Dataset entries
>>>

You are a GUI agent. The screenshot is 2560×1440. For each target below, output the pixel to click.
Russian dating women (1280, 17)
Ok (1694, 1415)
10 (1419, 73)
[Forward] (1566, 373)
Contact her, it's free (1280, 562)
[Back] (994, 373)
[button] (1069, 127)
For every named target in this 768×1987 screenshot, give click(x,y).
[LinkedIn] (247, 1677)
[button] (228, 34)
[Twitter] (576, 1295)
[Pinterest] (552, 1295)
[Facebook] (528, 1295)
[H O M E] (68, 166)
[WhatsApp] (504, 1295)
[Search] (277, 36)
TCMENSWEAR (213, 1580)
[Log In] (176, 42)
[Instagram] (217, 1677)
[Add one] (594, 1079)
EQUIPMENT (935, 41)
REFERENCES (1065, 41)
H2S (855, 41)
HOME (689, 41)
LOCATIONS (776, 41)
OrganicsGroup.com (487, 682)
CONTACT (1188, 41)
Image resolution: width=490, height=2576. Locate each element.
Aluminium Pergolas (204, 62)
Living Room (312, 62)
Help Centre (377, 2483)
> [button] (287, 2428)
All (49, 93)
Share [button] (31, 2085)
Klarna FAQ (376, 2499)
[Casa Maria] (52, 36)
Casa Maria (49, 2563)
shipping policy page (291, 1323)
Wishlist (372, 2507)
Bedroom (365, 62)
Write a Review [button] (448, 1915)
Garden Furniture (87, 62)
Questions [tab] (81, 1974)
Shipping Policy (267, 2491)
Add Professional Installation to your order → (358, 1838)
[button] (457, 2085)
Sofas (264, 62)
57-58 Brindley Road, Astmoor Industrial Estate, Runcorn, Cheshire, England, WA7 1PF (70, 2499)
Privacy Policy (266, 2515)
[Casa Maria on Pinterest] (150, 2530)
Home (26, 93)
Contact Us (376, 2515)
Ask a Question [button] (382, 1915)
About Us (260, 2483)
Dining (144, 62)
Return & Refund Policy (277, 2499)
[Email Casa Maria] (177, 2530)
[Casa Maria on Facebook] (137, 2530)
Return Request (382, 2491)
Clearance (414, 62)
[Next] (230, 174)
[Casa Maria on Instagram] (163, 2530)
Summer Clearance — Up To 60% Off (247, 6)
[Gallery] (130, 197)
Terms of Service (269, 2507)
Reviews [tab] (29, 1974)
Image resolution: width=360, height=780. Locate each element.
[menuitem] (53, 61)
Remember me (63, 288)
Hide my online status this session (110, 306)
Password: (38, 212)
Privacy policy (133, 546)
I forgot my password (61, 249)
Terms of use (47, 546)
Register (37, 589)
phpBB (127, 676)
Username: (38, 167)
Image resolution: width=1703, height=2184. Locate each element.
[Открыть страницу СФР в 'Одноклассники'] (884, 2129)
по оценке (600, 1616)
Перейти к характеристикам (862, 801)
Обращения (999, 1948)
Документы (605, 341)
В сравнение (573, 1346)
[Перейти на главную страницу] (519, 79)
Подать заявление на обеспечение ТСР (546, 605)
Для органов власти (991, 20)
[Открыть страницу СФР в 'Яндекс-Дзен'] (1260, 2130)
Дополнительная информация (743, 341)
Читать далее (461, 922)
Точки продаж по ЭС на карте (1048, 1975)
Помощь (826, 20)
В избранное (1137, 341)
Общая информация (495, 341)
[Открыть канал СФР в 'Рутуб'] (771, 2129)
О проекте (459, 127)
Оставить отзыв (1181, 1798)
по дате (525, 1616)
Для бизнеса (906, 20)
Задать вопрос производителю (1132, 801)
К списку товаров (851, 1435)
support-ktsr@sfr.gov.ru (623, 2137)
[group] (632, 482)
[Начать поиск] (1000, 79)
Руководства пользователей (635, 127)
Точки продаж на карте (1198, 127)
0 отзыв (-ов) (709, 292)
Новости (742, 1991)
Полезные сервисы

<<<

Retype only the stretch of lines above starting at the one with "Перейти к характеристикам (862, 801)" and stopping at the one with "Для органов власти (991, 20)", exactly as written, with both kept.

FINAL ANSWER
Перейти к характеристикам (862, 801)
Обращения (999, 1948)
Документы (605, 341)
В сравнение (573, 1346)
[Перейти на главную страницу] (519, 79)
Подать заявление на обеспечение ТСР (546, 605)
Для органов власти (991, 20)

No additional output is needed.